**Assignment:**
Return the records as they stand. No picture is to be included.

Stored items

====

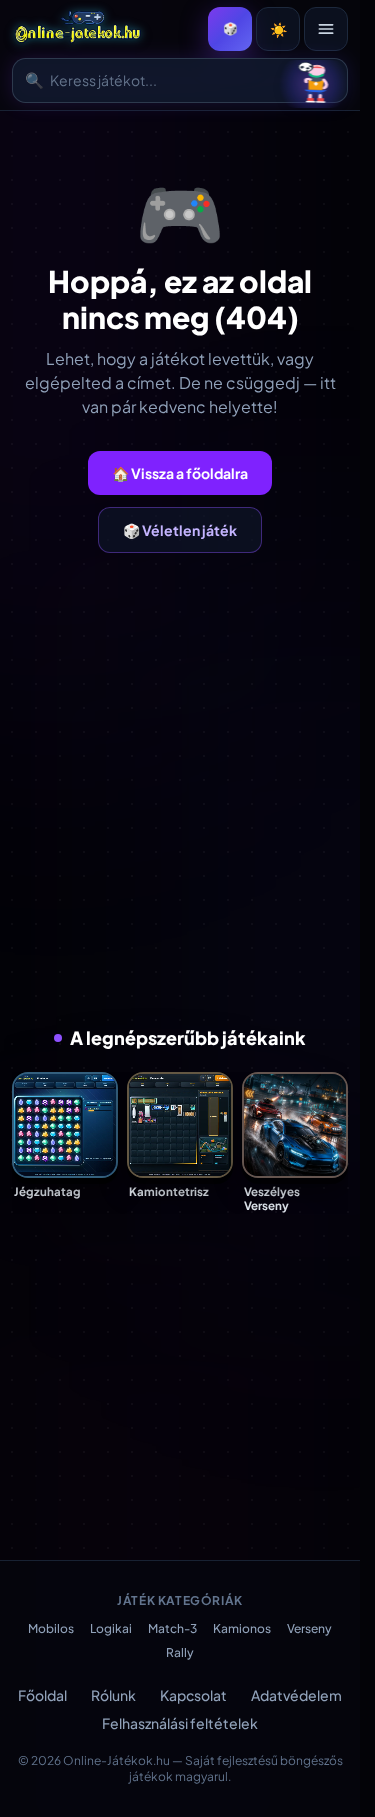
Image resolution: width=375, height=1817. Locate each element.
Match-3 (172, 1628)
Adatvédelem (296, 1695)
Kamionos (242, 1628)
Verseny (309, 1628)
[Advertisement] (187, 788)
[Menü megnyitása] (326, 29)
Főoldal (42, 1695)
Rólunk (113, 1695)
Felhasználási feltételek (180, 1723)
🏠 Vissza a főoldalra (180, 473)
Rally (180, 1652)
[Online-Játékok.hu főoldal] (79, 29)
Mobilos (51, 1628)
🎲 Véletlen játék (180, 530)
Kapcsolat (193, 1695)
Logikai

====

**Reply to the exercise:**
Image resolution: width=375, height=1817. Locate each element.
Match-3 (172, 1628)
Adatvédelem (296, 1695)
Kamionos (242, 1628)
Verseny (309, 1628)
[Advertisement] (187, 788)
[Menü megnyitása] (326, 29)
Főoldal (42, 1695)
Rólunk (113, 1695)
Felhasználási feltételek (180, 1723)
🏠 Vissza a főoldalra (180, 473)
Rally (180, 1652)
[Online-Játékok.hu főoldal] (79, 29)
Mobilos (51, 1628)
🎲 Véletlen játék (180, 530)
Kapcsolat (193, 1695)
Logikai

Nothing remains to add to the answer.